Lure makers recognize that the longer a fish holds a lure in its mouth, the more likely it is that an angler can set the hook and reel in the catch.
Not all aspects of lure design stem from research into fish biology or feeding behavior. Take color, for instance. The photoreceptors in a fish’s eye often are keenly tuned to the creature’s environment, says Jones.
Many species that live primarily in clear water, such as those that inhabit coral reefs, have photoreceptors that are sensitive to red, green, blue, and even ultraviolet wavelengths of light. Fish that live in waters murky with sediment or stained with pigments from rotting vegetation, however, often have fewer types of photoreceptors. Largemouth bass, for example, have only receptors that detect primarily red and green wavelengths.
So, what explains the dizzying profusion of lures with blue and purple—colors that a bass can interpret only as varying shades of gray? Blame a phenomenon that Jones calls the “jewelry effect.”
“We design lures for the fish, but fish don’t buy lures,” says Jones. “It’s hard to convince anglers that a lure’s color doesn’t make much difference.”
Jones says that when he started designing lures, he underestimated the need to make them aesthetically pleasing to anglers. Even today, some of his baits’ designs need to be tweaked to increase sales.
For example, 2 years ago, one variant of a lure his company makes had a smooth, white body, a caramel-colored back, tigerlike stripes, and painted-on eyes. Slow sales quickly relegated that lure to bargain bins, even though it attracted fish. The company then remodeled the lure to include a textured, olive-toned surface with scalelike features, gill plates, and raised bumps for eyes.
Those characteristics don’t affect the lure’s motion through the water or its appeal to fish, says Jones, but their effect on the bait’s commercial success has been dramatic. After the new design was introduced late last year, sales of that lure more than doubled.
The jewelry effect isn’t limited to hard lures. Just one example among many: Classic Fishing Products of Clermont, Fla., has been manufacturing a soft-plastic worm dubbed Culprit for 25 years. This year, they’ll produce about 10 million of those faux worms, of which 98 percent will probably be used by anglers looking to land bass, says Mike Richards, a spokesman for the company.
The firm’s best-selling worm is red—a color that bass actually can discern—and it accounts for about half of the sales of that bait, he notes. However, the company also offers the Culprit in 81 other colors or combinations as well.

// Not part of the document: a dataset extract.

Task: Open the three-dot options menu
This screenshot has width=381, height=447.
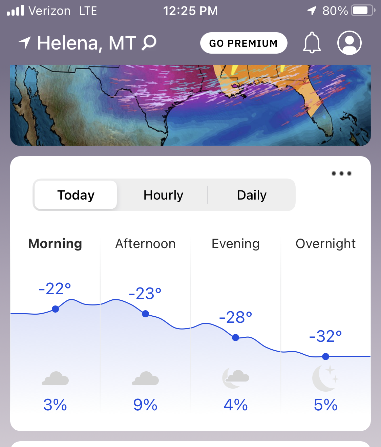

Six of those options—including Green Pumpkin Candy, Watermelon Silver Flake, and Grape/White Tail—were added just last year, and seven more were revealed in the company’s latest catalog.
Newly offered colors typically sell well, says Richards. Retailers often specifically ask for those options because they know many anglers are eager to try new combinations of colors, even though the baits often don’t resemble anything that a fish would normally see.
“What’s natural in life that’s purple with green dots?” asks Richards. “Nothing, really.”
And the gimmicks don’t stop with bizarre color combinations. What can explain lures shaped like miniature beer bottles? Mermaids? Lures with NFL logos painted on them?
The Hall of Fame’s Dzialo might have the answer: “I think most lures are designed to catch more fishermen than fish.”